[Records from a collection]
※

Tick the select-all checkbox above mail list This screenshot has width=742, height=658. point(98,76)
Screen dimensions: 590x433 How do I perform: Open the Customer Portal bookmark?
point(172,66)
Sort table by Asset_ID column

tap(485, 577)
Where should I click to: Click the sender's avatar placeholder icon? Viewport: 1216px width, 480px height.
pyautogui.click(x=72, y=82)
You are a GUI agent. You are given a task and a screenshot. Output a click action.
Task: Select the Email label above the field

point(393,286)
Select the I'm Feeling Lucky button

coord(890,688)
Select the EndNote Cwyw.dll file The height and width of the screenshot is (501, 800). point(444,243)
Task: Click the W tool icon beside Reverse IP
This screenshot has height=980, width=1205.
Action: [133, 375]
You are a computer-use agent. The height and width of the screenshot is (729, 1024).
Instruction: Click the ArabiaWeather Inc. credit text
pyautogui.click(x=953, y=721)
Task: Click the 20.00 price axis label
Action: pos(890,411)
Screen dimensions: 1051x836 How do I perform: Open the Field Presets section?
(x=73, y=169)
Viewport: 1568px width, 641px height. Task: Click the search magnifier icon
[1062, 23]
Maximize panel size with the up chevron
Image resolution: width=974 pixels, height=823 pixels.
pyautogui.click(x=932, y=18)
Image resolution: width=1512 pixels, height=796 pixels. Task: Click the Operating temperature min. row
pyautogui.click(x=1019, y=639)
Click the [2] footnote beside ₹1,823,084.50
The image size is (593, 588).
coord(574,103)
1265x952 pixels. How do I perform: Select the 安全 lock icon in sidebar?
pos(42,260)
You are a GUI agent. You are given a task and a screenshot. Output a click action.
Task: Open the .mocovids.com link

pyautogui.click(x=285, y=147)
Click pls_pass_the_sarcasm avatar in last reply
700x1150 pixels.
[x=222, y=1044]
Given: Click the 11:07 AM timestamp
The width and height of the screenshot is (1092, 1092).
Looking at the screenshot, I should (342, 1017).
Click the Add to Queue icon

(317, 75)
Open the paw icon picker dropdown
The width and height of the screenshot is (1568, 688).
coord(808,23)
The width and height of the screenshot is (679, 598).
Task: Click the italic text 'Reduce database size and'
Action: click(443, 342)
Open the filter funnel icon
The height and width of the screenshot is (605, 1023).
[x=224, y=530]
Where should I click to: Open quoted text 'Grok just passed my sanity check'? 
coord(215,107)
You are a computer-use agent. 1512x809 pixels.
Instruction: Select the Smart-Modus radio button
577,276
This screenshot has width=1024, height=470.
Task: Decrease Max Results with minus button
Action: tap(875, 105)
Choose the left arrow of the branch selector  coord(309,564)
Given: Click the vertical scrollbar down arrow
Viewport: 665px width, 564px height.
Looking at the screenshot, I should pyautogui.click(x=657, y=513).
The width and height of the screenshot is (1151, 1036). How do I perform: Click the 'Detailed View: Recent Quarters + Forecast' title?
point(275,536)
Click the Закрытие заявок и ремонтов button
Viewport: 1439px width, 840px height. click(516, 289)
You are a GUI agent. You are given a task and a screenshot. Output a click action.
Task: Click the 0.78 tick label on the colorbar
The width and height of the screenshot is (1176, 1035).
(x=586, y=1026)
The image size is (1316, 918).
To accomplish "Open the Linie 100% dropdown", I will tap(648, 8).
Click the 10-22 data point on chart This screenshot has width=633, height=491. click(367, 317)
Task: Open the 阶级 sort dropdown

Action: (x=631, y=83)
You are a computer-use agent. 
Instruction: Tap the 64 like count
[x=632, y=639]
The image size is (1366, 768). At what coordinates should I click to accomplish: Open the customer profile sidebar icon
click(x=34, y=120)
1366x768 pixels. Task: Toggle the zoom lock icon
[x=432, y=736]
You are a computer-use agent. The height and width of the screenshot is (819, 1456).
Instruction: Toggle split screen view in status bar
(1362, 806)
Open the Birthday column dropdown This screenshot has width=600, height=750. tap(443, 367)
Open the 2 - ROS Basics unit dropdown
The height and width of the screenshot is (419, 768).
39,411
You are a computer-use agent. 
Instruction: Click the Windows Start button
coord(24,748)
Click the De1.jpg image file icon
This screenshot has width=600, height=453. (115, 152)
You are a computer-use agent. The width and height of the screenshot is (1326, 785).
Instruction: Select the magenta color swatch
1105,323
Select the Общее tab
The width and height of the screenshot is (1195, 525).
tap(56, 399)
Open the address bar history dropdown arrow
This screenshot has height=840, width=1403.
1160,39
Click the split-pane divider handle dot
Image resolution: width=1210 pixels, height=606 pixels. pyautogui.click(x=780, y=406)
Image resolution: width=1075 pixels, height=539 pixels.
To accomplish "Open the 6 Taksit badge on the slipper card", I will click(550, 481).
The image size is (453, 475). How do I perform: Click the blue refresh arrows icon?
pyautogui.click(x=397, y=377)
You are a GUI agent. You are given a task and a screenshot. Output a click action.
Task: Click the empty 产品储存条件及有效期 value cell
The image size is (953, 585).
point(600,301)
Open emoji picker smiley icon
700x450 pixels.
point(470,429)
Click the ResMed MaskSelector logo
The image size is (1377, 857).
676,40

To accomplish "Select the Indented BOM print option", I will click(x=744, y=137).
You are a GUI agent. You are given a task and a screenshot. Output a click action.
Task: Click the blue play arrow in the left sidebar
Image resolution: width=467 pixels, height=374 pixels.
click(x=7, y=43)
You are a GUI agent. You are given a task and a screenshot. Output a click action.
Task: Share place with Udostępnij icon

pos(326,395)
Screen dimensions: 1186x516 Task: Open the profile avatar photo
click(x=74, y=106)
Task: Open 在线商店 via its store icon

※

- Your objective
For this task, write out exactly the lines of the entries above, starting at the line with "You are a computer-use agent. 1512x809" and ending at the line with "The image size is (1316, 918).", both included, and no others.

- Exercise response
You are a computer-use agent. 1512x809 pixels.
Instruction: Select the Smart-Modus radio button
577,276
This screenshot has width=1024, height=470.
Task: Decrease Max Results with minus button
Action: tap(875, 105)
Choose the left arrow of the branch selector  coord(309,564)
Given: Click the vertical scrollbar down arrow
Viewport: 665px width, 564px height.
Looking at the screenshot, I should pyautogui.click(x=657, y=513).
The width and height of the screenshot is (1151, 1036). How do I perform: Click the 'Detailed View: Recent Quarters + Forecast' title?
point(275,536)
Click the Закрытие заявок и ремонтов button
Viewport: 1439px width, 840px height. click(516, 289)
You are a GUI agent. You are given a task and a screenshot. Output a click action.
Task: Click the 0.78 tick label on the colorbar
The width and height of the screenshot is (1176, 1035).
(x=586, y=1026)
The image size is (1316, 918).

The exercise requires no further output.